=== Section Start ===

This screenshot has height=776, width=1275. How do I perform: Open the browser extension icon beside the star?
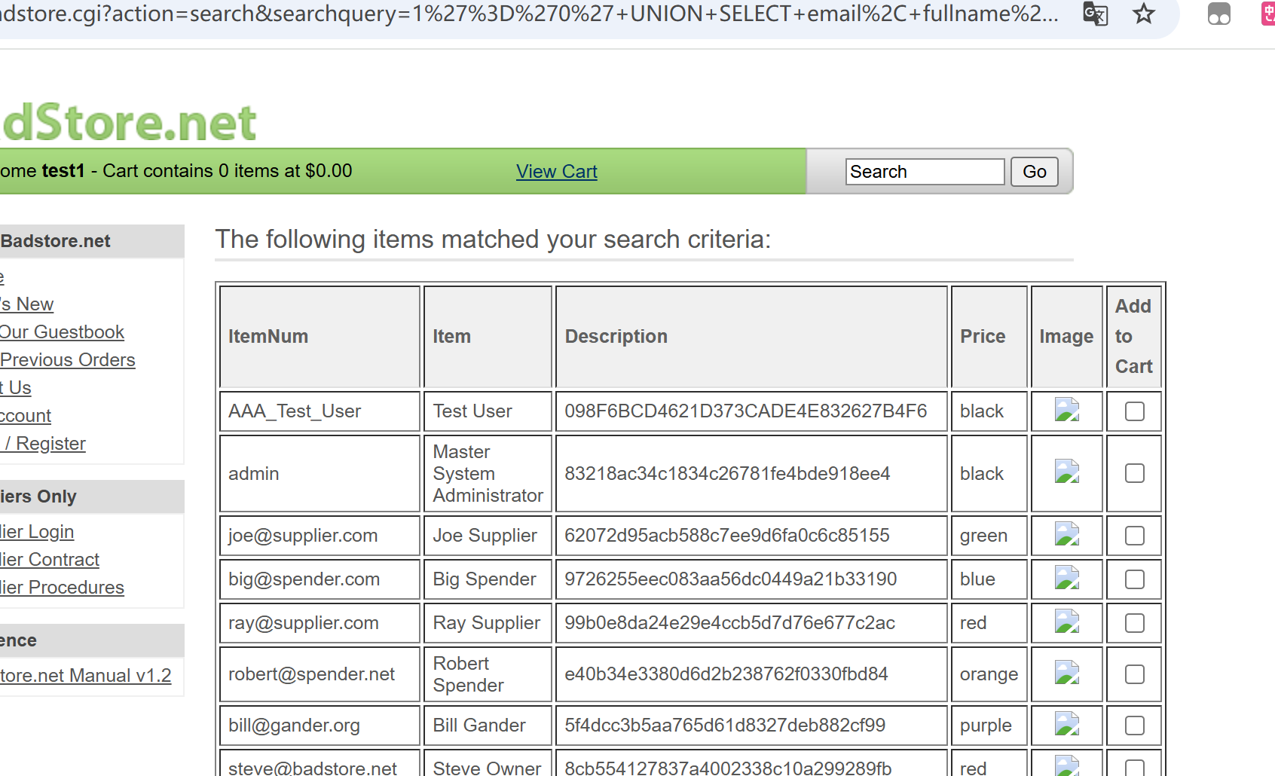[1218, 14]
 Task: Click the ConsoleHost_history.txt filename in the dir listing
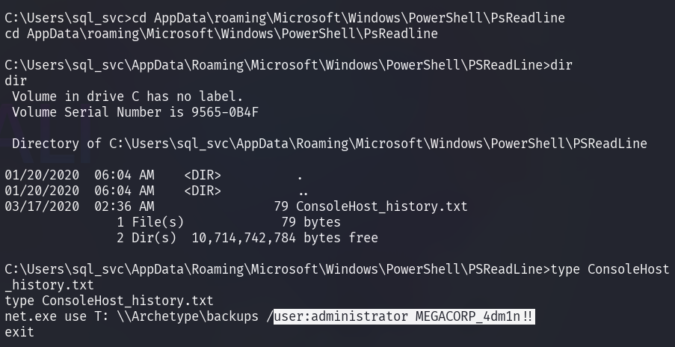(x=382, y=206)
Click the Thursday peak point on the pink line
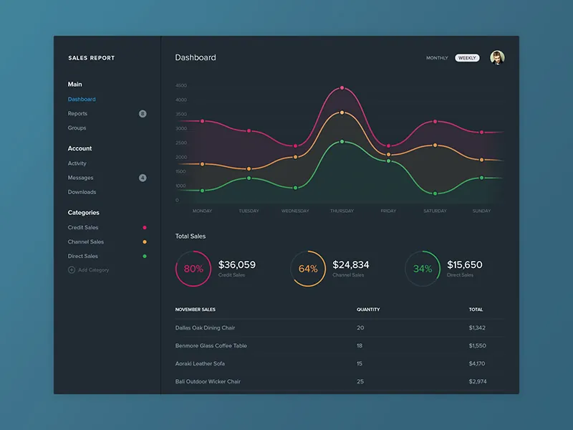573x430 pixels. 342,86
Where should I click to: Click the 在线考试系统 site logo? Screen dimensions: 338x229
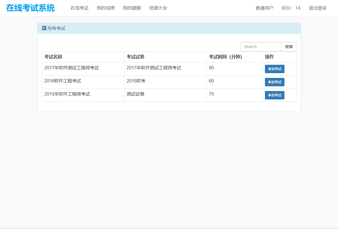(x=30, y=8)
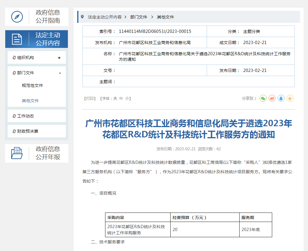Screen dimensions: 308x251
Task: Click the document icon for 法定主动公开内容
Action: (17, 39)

=== Section End ===

**YOUR TASK**
Every line from the one containing "Task: Click the ConsoleHost_history.txt" through the last line of the data, both included, is to be repeated exactly; the pictures are to be left out.

**EXPECTED OUTPUT**
 Task: Click the ConsoleHost_history.txt filename in the dir listing
(x=382, y=206)
Click the Thursday peak point on the pink line
573x430 pixels. 342,86
Where should I click to: Click the 在线考试系统 site logo? Screen dimensions: 338x229
(x=30, y=8)
Screen dimensions: 308x251
Task: Click the document icon for 法定主动公开内容
Action: (17, 39)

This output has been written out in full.